关于佩戴红领巾,她没有这个意识,一周之内就忘了三次,不过大家都知道她是“外国回来的”,也没人在这个问题上为难她,除了一板一眼的曾懿。
“红领巾是国旗的的一脚,是少先队员的标志,是无数革命先烈用鲜血染红的。”
“我还没有加入少先队。”沈臻说,“再说了,烈士的鲜血是固定的,就那么点儿,你的领巾染一点,我的领巾染一点,哪里够用。我革命觉悟不够,就不糟蹋烈士的心血了。”
尽管沈臻十分伶牙俐齿,把曾懿顶得哑口无言,但好话说到底,曾懿都没让她进校门,谁求情也没用。沈臻就那么可怜兮兮地站着,被哈尔滨11月的凉风无私地浇灌,直到上课铃响刑满释放。
不适应亚寒带气候的沈臻,患上了重感冒,更是在当夜发起高烧,一度神志不清。全家鸡飞狗跳、人仰马翻,叫了救护车把沈臻送进了医院。
之后得知前因后果,曾爸爸二话不说,先给了曾懿一巴掌。“就像你说的,小姑娘命苦,父母双亡,不比你金贵,所以你让她在门口罚站?上次你口不择言,我就该揍死你。看来还是下手轻了。”
“我承认我有错,没有考虑到沈臻的身体问题,没有具体问题具体分析。但她也不对,不愿意佩戴红领巾,这是态度问题。我只是秉公执法,绝没有挟私报复的念头。爸,你知道街坊们怎么说沈臻吗?说她天煞孤星、克死父母,你能护着她一时,护得了一辈子吗?她自己不努力,不闯出一片天,一辈子也拔不掉孤女的棋子。”
曾晟没话说了,他打量着眉目坚毅的儿子,既骄傲又伤心。“我不听你那些歪理,你先去和人道歉,沈臻什么时候说了原谅你,你什么时候吃饭。”
沈臻醒来的时候,正好看见曾懿给她调整点滴的速度。
“是不是针跑了,特别疼。”
“护士刚才看过,一切正常。疼是因为加了特效药,听说挺冲血管的,你忍忍,我去弄热毛巾。”

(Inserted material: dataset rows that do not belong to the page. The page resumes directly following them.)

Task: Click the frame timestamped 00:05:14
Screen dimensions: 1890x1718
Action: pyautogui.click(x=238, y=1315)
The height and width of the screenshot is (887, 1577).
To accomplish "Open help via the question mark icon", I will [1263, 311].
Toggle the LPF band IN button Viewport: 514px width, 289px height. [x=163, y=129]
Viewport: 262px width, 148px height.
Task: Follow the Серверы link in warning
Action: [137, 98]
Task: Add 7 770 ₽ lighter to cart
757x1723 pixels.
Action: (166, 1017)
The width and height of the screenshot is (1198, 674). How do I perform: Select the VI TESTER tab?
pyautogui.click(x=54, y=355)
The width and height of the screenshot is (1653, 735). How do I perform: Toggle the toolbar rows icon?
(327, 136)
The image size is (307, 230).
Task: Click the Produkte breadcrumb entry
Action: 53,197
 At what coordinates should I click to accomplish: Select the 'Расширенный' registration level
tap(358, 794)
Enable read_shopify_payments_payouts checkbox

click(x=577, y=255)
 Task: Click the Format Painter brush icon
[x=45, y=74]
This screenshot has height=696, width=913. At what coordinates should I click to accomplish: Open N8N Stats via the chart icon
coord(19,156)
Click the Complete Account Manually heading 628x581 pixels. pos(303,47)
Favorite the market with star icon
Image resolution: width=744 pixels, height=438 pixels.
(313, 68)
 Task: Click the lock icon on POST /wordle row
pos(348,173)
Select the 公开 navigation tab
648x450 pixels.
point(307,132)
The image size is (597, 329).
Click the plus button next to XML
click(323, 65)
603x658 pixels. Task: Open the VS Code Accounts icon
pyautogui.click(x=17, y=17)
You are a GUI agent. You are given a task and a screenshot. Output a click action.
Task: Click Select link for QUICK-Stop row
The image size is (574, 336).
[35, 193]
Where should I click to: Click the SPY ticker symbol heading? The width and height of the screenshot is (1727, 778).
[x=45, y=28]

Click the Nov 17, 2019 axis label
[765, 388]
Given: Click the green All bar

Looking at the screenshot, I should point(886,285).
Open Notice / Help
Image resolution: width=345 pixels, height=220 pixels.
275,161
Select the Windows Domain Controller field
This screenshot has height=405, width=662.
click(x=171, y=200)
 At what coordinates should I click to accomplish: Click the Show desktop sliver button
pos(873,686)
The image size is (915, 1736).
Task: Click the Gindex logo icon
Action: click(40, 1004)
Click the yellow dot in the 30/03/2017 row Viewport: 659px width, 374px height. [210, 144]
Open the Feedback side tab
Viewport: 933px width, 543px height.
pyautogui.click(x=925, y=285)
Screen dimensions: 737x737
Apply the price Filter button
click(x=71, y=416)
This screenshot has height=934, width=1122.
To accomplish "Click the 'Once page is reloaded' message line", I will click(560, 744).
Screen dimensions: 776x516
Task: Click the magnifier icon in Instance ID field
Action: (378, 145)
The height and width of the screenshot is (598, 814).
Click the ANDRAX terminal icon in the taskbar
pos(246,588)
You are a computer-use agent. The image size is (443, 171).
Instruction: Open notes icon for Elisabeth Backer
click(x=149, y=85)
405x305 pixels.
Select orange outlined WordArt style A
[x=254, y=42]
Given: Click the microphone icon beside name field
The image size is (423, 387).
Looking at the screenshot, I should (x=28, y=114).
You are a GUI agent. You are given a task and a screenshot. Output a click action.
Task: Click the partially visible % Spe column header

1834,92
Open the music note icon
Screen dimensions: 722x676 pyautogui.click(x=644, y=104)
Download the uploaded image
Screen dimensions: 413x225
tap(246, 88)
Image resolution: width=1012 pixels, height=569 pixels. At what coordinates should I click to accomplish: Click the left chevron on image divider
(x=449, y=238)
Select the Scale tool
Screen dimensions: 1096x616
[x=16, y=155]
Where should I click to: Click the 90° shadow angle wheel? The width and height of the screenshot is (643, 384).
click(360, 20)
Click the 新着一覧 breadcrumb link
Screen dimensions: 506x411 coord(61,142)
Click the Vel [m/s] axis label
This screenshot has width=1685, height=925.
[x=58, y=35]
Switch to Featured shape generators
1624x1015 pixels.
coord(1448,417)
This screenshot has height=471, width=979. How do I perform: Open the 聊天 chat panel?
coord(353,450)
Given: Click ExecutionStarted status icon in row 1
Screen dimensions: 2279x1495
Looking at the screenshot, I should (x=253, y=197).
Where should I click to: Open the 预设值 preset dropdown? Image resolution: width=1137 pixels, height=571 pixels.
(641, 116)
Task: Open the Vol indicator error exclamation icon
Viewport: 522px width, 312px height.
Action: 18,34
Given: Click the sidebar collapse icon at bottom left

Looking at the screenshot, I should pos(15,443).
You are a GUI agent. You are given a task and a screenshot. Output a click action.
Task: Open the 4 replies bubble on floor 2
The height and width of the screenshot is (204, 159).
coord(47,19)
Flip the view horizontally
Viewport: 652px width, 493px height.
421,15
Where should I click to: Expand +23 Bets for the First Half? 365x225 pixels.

不多时,曾懿打了开水回来,倒半盆水,把毛巾扔进去溜一下,再提起来晾。他左右来回倒腾,等毛巾不那么烫了,再缓缓贴上沈臻打着点滴的那只手,不断地婆娑,“热胀冷缩。血管张开之后,就不那么疼了。烫就吭声!”
伺候沈臻时,也不忘记碎碎念:“我真不是故意的。大晚上在浴室冲凉水的人可是你。明明比蚂蚁还弱。对了,我被你害死了,现在神经衰弱,夜里有一点声音,都吵得我睡不着。”
如法炮制,来来回回蒸了十几次,曾懿两只手烫的通红,像炮烙过似的。
沈臻看见了,想撑着身子坐起来,又一把被曾懿按了下去,“小心回血!”因为动作大了点,牵扯到嘴角的伤口,痛的他嘶了一声。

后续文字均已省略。